Swap every "menuitem" for "link" in the listing lines from the one containing "Recusar (72, 822)" through the end of the listing, both ends included, and give back only those lines with nothing else altered.

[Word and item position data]
* * *

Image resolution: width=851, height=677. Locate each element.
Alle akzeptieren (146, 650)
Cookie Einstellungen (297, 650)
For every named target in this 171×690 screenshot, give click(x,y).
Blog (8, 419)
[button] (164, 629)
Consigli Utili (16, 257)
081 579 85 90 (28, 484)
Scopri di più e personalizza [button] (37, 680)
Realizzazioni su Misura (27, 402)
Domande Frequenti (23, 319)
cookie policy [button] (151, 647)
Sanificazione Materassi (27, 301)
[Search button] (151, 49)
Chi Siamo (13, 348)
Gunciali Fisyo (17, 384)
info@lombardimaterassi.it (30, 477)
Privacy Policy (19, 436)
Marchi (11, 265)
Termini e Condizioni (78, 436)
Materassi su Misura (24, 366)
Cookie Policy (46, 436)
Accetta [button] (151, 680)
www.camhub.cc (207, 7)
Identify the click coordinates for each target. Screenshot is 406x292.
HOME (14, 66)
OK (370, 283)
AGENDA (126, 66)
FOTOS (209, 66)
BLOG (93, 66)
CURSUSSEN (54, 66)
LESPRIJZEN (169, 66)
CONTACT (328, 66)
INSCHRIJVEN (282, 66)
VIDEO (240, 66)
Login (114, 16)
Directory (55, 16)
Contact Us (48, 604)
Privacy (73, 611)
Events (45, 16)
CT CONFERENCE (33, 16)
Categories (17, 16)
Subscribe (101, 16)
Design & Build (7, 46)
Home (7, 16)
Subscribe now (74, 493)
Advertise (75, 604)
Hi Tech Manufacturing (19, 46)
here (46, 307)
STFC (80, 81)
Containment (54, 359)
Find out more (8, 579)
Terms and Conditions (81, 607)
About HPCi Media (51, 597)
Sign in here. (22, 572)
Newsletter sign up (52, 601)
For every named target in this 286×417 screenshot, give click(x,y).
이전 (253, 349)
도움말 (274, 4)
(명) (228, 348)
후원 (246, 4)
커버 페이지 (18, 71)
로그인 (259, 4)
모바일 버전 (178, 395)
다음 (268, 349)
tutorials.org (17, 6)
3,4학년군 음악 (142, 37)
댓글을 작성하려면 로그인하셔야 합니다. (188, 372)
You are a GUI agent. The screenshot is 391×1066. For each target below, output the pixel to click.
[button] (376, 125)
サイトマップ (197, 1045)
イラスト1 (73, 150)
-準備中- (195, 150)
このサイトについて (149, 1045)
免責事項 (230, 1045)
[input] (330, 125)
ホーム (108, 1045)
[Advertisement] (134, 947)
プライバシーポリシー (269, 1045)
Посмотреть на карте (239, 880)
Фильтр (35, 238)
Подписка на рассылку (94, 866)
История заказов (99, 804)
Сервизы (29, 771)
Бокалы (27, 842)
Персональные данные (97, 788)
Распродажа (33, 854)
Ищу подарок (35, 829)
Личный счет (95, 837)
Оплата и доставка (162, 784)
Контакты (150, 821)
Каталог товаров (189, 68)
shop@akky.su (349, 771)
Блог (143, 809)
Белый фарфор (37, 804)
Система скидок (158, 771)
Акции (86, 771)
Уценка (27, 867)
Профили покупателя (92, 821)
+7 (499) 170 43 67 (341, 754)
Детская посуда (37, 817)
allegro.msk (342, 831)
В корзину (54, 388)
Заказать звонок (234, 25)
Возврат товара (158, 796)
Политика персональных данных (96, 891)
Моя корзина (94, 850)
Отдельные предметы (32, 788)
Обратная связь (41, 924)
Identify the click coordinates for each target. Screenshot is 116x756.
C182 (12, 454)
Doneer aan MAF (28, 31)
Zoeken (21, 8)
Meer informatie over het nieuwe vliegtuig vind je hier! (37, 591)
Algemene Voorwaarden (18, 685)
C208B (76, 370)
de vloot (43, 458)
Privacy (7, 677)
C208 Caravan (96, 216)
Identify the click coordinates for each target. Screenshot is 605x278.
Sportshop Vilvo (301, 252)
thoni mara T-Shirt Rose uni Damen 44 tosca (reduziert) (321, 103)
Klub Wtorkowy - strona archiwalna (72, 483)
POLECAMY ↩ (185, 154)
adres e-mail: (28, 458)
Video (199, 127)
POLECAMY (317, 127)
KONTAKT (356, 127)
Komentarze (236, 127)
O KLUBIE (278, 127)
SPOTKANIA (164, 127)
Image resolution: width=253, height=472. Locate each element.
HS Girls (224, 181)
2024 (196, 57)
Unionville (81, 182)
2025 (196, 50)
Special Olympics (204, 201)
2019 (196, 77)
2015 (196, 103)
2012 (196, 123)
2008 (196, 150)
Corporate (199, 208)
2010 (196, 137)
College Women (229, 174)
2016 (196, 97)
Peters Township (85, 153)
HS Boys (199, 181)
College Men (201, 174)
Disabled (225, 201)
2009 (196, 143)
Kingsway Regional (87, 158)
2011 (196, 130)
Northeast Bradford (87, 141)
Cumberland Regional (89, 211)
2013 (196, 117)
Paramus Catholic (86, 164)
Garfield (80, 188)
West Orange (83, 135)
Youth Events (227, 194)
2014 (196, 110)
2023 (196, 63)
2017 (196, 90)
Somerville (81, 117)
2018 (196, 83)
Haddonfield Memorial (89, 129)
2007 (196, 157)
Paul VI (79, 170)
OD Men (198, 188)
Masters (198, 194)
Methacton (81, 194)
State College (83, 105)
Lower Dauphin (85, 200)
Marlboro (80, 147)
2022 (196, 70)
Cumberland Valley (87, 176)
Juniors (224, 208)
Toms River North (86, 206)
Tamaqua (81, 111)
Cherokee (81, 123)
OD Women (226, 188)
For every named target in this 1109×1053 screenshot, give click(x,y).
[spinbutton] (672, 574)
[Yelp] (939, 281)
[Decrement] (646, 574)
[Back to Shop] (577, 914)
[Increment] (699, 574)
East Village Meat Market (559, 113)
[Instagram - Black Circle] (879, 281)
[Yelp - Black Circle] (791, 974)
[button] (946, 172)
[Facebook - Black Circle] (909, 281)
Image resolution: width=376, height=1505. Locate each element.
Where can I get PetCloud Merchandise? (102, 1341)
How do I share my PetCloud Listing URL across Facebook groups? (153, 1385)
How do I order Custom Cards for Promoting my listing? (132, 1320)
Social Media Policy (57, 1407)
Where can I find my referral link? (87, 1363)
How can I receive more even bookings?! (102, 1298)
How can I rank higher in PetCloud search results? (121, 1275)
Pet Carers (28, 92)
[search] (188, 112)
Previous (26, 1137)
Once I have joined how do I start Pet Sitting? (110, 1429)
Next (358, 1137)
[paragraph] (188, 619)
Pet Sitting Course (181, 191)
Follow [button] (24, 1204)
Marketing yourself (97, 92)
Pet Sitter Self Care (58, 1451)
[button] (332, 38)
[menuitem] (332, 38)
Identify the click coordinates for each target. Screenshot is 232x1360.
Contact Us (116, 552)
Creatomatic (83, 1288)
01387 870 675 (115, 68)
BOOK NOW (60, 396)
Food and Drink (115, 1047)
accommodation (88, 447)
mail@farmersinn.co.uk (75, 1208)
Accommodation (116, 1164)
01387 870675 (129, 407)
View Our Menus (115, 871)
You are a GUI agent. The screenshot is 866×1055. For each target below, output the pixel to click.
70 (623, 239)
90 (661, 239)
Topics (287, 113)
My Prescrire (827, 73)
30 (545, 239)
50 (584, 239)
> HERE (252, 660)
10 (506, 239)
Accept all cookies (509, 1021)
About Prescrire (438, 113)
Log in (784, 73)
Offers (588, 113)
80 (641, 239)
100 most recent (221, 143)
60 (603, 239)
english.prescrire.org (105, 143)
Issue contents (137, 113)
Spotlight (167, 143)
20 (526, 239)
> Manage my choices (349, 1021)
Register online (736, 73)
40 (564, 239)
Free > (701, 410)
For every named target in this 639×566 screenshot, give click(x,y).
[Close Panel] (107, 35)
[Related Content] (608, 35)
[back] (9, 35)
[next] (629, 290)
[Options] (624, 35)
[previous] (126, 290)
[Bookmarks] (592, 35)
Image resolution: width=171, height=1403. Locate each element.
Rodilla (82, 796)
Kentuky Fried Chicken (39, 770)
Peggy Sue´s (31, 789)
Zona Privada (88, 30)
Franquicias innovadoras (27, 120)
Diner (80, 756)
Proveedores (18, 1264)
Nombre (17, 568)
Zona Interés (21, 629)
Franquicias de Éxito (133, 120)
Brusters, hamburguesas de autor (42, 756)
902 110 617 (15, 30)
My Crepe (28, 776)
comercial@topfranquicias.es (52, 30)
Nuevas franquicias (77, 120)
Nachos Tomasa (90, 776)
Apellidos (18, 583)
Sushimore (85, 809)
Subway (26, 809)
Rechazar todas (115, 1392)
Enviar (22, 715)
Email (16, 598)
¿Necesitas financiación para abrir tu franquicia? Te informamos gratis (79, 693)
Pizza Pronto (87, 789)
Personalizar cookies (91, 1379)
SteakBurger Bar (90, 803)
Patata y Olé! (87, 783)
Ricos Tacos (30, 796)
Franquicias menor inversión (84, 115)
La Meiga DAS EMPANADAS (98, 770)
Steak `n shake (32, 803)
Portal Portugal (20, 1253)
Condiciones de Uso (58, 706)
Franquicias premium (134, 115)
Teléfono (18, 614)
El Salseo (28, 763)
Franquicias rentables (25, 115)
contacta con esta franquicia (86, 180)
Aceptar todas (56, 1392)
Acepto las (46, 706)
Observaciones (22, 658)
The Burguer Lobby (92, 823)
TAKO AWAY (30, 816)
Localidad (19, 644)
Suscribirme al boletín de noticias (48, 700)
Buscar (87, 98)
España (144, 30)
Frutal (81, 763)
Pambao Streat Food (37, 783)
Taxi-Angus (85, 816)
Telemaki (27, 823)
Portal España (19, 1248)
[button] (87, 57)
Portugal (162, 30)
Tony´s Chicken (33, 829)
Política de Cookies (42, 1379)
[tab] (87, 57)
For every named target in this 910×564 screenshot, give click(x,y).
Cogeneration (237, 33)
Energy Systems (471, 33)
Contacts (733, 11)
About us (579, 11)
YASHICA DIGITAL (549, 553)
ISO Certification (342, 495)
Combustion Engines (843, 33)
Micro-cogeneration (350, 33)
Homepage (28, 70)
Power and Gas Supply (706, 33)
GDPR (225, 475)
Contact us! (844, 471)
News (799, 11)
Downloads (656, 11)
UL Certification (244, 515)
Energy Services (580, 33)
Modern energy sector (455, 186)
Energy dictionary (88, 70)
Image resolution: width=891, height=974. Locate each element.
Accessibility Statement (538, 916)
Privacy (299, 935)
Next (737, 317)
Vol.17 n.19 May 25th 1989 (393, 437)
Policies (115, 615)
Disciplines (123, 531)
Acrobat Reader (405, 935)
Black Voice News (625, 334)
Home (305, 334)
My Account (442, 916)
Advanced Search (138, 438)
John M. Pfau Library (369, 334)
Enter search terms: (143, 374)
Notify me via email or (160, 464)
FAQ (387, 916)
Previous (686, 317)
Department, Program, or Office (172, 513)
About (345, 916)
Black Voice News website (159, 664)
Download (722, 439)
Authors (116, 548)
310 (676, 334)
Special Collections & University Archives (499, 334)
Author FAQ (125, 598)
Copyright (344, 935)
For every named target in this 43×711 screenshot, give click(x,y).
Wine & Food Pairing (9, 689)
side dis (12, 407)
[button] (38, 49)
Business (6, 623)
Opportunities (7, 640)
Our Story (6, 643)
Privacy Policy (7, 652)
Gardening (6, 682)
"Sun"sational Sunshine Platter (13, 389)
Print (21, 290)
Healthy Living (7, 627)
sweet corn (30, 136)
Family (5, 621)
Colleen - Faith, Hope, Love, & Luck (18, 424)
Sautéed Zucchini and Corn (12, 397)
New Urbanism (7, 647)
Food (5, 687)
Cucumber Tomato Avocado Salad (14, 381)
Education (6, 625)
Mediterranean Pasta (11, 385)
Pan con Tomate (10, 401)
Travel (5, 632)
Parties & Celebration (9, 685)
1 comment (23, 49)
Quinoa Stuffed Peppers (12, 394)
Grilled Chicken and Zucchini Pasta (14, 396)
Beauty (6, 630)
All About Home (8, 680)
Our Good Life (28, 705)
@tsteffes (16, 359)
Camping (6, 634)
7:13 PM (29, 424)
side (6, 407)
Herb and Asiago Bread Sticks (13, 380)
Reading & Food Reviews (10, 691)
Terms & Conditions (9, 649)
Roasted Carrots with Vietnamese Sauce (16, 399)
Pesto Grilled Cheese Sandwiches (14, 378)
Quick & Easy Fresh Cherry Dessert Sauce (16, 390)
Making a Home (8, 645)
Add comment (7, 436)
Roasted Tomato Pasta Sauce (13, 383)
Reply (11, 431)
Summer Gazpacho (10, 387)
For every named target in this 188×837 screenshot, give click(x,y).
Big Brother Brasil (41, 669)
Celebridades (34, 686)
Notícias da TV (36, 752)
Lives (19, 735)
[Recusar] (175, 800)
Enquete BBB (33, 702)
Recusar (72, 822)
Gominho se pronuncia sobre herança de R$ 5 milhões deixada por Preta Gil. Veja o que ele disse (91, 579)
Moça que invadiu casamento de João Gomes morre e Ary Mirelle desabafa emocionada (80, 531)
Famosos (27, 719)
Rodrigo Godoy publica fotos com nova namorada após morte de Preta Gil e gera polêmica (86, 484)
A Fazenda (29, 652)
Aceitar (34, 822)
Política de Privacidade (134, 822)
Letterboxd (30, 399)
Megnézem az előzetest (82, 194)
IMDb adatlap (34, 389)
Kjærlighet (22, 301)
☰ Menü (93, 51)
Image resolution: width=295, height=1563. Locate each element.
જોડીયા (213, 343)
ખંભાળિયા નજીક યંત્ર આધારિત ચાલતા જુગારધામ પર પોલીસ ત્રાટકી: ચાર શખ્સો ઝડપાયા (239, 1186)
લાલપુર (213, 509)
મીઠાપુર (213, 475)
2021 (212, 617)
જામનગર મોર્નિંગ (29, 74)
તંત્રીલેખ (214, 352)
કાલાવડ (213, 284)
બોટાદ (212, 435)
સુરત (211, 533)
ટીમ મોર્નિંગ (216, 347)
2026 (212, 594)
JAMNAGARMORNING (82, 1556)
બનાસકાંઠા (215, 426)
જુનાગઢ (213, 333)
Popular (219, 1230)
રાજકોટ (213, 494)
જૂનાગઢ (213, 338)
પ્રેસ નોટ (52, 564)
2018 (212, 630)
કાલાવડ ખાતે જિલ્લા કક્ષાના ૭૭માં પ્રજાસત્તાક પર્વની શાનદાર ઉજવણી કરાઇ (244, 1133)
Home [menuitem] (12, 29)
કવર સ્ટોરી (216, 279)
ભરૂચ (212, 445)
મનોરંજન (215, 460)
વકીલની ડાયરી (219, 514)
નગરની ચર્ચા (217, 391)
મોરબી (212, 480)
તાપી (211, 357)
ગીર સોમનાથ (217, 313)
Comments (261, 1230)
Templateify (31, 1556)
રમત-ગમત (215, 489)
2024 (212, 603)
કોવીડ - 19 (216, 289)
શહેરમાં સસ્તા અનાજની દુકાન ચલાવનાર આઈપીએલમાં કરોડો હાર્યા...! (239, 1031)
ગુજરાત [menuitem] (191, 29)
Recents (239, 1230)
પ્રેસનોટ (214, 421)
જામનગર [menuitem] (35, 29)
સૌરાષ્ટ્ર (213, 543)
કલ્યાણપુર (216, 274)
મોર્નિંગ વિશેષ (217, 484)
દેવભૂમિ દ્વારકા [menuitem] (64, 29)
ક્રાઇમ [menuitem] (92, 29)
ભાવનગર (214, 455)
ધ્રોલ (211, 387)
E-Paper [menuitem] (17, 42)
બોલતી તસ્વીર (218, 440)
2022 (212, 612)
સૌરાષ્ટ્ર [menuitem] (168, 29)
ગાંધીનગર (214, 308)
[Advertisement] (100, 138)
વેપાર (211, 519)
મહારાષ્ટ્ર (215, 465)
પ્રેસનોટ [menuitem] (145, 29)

* * *

Solution to this problem:
Recusar (72, 822)
Gominho se pronuncia sobre herança de R$ 5 milhões deixada por Preta Gil. Veja o que ele disse (91, 579)
Moça que invadiu casamento de João Gomes morre e Ary Mirelle desabafa emocionada (80, 531)
Famosos (27, 719)
Rodrigo Godoy publica fotos com nova namorada após morte de Preta Gil e gera polêmica (86, 484)
A Fazenda (29, 652)
Aceitar (34, 822)
Política de Privacidade (134, 822)
Letterboxd (30, 399)
Megnézem az előzetest (82, 194)
IMDb adatlap (34, 389)
Kjærlighet (22, 301)
☰ Menü (93, 51)
Image resolution: width=295, height=1563. Locate each element.
જોડીયા (213, 343)
ખંભાળિયા નજીક યંત્ર આધારિત ચાલતા જુગારધામ પર પોલીસ ત્રાટકી: ચાર શખ્સો ઝડપાયા (239, 1186)
લાલપુર (213, 509)
મીઠાપુર (213, 475)
2021 (212, 617)
જામનગર મોર્નિંગ (29, 74)
તંત્રીલેખ (214, 352)
કાલાવડ (213, 284)
બોટાદ (212, 435)
સુરત (211, 533)
ટીમ મોર્નિંગ (216, 347)
2026 (212, 594)
JAMNAGARMORNING (82, 1556)
બનાસકાંઠા (215, 426)
જુનાગઢ (213, 333)
Popular (219, 1230)
રાજકોટ (213, 494)
જૂનાગઢ (213, 338)
પ્રેસ નોટ (52, 564)
2018 (212, 630)
કાલાવડ ખાતે જિલ્લા કક્ષાના ૭૭માં પ્રજાસત્તાક પર્વની શાનદાર ઉજવણી કરાઇ (244, 1133)
Home [link] (12, 29)
કવર સ્ટોરી (216, 279)
ભરૂચ (212, 445)
મનોરંજન (215, 460)
વકીલની ડાયરી (219, 514)
નગરની ચર્ચા (217, 391)
મોરબી (212, 480)
તાપી (211, 357)
ગીર સોમનાથ (217, 313)
Comments (261, 1230)
Templateify (31, 1556)
રમત-ગમત (215, 489)
2024 (212, 603)
કોવીડ - 19 (216, 289)
શહેરમાં સસ્તા અનાજની દુકાન ચલાવનાર આઈપીએલમાં કરોડો હાર્યા...! (239, 1031)
ગુજરાત [link] (191, 29)
Recents (239, 1230)
પ્રેસનોટ (214, 421)
જામનગર [link] (35, 29)
સૌરાષ્ટ્ર (213, 543)
કલ્યાણપુર (216, 274)
મોર્નિંગ વિશેષ (217, 484)
દેવભૂમિ દ્વારકા [link] (64, 29)
ક્રાઇમ [link] (92, 29)
ભાવનગર (214, 455)
ધ્રોલ (211, 387)
E-Paper [link] (17, 42)
બોલતી તસ્વીર (218, 440)
2022 (212, 612)
સૌરાષ્ટ્ર [link] (168, 29)
ગાંધીનગર (214, 308)
[Advertisement] (100, 138)
વેપાર (211, 519)
મહારાષ્ટ્ર (215, 465)
પ્રેસનોટ [link] (145, 29)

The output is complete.